BEGIN EXERCISE DATA
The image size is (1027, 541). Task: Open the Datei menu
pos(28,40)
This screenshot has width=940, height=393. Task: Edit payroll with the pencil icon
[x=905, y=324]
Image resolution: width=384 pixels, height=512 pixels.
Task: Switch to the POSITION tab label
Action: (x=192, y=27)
END EXERCISE DATA
*WHAT NEEDS TO BE DONE*: Every entry above needs to be copied exactly.

*RESPONSE TO THE TASK*:
The image size is (1027, 541). Task: Open the Datei menu
pos(28,40)
This screenshot has width=940, height=393. Task: Edit payroll with the pencil icon
[x=905, y=324]
Image resolution: width=384 pixels, height=512 pixels.
Task: Switch to the POSITION tab label
Action: (x=192, y=27)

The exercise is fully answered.